START Exercise data
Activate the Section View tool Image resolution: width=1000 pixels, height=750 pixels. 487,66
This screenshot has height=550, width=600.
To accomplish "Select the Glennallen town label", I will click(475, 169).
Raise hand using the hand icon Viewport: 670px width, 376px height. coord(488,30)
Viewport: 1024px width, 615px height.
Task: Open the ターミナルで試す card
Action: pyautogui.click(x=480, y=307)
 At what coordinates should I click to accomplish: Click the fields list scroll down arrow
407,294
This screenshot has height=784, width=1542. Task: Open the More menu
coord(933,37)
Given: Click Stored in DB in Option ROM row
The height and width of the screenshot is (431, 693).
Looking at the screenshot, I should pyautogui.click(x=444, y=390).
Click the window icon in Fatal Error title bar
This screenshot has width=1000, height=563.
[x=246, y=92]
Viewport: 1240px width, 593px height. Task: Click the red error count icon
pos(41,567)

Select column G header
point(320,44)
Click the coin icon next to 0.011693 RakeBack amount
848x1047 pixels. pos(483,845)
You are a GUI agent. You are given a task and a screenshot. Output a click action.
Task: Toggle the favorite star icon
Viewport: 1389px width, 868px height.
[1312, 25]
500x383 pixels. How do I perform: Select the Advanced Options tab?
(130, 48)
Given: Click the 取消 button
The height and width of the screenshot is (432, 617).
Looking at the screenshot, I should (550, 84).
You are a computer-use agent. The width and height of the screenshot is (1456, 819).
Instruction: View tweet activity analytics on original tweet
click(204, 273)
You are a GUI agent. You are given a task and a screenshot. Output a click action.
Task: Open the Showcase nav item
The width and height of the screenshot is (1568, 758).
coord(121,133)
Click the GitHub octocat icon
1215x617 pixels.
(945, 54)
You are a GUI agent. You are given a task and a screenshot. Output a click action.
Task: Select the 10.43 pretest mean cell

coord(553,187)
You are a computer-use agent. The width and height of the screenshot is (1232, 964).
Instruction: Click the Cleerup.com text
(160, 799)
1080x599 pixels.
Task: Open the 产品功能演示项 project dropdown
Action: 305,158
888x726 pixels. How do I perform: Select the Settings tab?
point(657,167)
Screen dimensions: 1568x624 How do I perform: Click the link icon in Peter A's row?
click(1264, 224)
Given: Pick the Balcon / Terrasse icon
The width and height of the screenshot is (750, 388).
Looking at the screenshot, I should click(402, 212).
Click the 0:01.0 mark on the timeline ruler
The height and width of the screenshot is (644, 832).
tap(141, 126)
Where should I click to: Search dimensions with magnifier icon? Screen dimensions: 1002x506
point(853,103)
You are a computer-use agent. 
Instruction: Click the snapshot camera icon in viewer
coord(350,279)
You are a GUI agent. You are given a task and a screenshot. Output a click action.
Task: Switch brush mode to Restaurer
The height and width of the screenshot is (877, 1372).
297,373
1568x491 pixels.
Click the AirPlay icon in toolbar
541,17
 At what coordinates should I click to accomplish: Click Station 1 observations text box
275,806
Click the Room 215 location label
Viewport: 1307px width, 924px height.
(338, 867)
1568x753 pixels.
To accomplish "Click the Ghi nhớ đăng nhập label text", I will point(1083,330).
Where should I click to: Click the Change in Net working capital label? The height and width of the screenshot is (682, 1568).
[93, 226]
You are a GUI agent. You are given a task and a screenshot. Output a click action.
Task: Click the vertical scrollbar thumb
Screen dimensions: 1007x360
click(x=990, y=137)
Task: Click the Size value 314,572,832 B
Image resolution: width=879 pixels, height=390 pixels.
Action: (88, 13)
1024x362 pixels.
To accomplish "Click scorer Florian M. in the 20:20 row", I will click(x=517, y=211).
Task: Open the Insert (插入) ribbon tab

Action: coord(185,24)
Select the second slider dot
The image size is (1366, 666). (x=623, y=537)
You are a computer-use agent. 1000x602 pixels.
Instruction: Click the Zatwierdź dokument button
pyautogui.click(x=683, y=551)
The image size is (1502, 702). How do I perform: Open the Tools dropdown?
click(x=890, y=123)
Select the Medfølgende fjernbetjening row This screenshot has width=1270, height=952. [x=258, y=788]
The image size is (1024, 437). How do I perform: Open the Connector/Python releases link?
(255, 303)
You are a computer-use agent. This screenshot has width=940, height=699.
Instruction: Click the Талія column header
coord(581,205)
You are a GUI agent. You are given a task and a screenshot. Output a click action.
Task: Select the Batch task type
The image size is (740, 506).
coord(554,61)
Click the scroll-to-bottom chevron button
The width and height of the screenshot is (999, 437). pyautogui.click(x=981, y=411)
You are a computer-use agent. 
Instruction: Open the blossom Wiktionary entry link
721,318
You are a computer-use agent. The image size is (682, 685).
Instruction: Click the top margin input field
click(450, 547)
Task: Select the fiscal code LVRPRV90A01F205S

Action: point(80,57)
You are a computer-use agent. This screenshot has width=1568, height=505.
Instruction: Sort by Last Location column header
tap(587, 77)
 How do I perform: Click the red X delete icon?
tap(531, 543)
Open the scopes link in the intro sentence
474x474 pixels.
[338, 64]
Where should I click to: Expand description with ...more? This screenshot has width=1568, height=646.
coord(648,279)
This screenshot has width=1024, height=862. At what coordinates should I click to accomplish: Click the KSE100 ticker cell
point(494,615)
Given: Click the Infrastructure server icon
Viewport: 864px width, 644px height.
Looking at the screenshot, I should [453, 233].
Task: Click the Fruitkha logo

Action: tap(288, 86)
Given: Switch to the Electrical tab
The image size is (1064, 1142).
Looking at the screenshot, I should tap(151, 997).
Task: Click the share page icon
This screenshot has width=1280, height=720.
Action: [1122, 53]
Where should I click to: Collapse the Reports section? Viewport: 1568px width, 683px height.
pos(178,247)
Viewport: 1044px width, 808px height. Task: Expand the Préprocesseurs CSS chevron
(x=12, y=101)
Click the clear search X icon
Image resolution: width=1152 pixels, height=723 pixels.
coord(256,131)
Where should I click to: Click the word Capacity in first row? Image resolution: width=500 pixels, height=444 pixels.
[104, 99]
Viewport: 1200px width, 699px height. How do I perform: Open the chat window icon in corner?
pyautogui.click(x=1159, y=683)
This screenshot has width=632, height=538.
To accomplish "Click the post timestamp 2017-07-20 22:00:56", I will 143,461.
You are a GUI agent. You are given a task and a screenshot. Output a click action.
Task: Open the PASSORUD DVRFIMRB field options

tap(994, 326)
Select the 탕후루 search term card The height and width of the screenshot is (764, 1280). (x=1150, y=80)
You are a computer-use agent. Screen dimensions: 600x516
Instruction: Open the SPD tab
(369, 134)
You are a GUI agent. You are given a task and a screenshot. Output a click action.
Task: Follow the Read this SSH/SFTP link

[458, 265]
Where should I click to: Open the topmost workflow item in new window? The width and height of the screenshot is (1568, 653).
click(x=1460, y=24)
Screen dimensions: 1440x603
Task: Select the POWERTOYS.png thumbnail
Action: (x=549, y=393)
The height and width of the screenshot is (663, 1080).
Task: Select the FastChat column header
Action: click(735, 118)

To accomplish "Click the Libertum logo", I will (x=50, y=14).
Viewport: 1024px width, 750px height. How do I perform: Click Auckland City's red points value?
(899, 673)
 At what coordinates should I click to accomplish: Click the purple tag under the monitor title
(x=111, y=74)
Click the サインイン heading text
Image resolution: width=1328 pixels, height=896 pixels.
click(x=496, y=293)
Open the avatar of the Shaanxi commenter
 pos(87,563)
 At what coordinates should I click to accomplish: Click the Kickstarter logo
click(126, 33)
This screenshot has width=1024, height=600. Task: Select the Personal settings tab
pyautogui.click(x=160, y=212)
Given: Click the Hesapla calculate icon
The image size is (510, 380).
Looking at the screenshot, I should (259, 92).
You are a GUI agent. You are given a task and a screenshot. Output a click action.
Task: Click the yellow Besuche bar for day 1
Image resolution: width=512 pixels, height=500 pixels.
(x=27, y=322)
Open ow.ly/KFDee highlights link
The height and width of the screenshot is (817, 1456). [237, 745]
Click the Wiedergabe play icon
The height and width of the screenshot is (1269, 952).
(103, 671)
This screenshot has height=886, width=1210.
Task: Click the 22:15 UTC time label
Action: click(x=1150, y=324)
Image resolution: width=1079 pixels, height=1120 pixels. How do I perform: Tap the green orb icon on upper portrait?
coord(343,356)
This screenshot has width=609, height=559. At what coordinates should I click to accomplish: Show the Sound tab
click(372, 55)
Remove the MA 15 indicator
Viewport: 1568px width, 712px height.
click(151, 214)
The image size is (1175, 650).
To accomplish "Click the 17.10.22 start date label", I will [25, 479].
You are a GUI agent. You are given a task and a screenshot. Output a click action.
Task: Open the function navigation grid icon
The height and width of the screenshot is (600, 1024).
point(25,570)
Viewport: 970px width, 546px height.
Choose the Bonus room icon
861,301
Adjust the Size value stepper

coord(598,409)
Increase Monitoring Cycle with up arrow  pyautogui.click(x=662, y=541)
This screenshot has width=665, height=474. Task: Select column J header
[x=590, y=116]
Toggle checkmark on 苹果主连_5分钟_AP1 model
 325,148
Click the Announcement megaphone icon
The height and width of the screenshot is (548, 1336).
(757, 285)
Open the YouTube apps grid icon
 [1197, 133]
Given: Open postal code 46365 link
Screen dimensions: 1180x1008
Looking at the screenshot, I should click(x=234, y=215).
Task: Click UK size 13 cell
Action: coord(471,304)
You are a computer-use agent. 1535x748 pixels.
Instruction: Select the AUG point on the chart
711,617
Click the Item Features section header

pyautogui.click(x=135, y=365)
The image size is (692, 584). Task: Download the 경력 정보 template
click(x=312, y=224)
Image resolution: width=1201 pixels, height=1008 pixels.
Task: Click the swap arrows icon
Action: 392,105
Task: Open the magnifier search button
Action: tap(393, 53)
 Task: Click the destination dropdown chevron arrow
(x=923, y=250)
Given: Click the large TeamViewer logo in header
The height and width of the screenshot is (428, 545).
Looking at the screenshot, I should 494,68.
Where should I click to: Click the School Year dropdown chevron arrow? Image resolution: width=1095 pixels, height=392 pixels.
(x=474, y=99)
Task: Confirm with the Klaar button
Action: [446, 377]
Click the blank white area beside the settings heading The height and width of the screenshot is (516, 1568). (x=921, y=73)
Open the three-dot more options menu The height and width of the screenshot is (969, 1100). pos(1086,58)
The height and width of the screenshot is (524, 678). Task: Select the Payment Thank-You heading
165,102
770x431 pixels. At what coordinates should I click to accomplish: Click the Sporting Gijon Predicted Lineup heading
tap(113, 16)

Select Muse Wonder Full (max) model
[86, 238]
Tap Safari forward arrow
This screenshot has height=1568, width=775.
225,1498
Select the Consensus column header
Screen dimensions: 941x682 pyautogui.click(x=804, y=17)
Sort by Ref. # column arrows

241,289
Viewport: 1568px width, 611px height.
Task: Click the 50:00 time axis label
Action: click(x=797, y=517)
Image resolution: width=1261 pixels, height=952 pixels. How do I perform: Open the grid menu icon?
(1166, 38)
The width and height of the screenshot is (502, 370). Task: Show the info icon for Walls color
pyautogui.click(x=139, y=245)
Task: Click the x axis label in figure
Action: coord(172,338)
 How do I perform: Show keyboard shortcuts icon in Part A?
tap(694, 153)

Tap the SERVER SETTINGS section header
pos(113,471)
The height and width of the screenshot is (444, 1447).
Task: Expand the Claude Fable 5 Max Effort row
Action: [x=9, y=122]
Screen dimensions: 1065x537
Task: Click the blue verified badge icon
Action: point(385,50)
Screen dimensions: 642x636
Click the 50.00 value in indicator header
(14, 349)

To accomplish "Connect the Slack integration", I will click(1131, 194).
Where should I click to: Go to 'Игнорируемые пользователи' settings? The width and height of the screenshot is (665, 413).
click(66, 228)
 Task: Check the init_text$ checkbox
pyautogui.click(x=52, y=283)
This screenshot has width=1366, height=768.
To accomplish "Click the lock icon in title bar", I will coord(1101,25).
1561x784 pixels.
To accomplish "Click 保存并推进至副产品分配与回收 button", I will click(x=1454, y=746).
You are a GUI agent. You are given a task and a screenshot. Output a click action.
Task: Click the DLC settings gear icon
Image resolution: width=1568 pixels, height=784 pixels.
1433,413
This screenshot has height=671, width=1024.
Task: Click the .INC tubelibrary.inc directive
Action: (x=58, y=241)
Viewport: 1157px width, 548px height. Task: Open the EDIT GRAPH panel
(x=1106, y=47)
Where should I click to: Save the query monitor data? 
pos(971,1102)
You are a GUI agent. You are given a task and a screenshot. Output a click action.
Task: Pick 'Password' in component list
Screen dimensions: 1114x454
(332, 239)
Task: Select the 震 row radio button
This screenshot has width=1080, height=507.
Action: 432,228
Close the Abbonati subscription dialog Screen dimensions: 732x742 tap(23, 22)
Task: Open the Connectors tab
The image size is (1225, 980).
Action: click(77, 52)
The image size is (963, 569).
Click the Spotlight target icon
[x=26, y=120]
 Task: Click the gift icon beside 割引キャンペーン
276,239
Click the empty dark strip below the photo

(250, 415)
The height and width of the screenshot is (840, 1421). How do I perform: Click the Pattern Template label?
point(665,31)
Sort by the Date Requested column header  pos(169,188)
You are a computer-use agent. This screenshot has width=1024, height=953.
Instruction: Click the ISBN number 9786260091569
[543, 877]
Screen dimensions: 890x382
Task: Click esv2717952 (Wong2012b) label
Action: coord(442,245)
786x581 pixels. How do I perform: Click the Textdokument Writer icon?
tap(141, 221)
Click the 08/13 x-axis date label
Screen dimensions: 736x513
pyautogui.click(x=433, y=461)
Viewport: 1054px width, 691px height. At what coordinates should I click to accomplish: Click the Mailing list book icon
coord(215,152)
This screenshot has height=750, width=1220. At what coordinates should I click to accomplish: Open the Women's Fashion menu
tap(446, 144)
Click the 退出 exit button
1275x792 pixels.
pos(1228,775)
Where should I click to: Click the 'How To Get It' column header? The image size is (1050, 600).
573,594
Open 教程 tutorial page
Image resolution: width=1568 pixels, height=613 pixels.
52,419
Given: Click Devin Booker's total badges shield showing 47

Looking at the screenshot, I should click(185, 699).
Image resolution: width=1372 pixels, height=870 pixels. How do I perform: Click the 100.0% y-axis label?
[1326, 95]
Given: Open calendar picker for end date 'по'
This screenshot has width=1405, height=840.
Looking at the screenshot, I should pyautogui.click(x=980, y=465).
END Exercise data
Only the lines above that hold "computer" are wanted. Show every one of them.

**Answer for this exercise:**
You are a computer-use agent. The width and height of the screenshot is (1456, 819).
You are a computer-use agent. The width and height of the screenshot is (1232, 964).
You are a computer-use agent. 
You are a computer-use agent. 1000x602 pixels.
You are a computer-use agent. This screenshot has width=940, height=699.
You are a computer-use agent. 
You are a computer-use agent. The image size is (682, 685).
You are a computer-use agent. This screenshot has width=1568, height=505.
You are a computer-use agent. Screen dimensions: 600x516
You are a computer-use agent. 1535x748 pixels.
You are a computer-use agent. This screenshot has width=1024, height=953.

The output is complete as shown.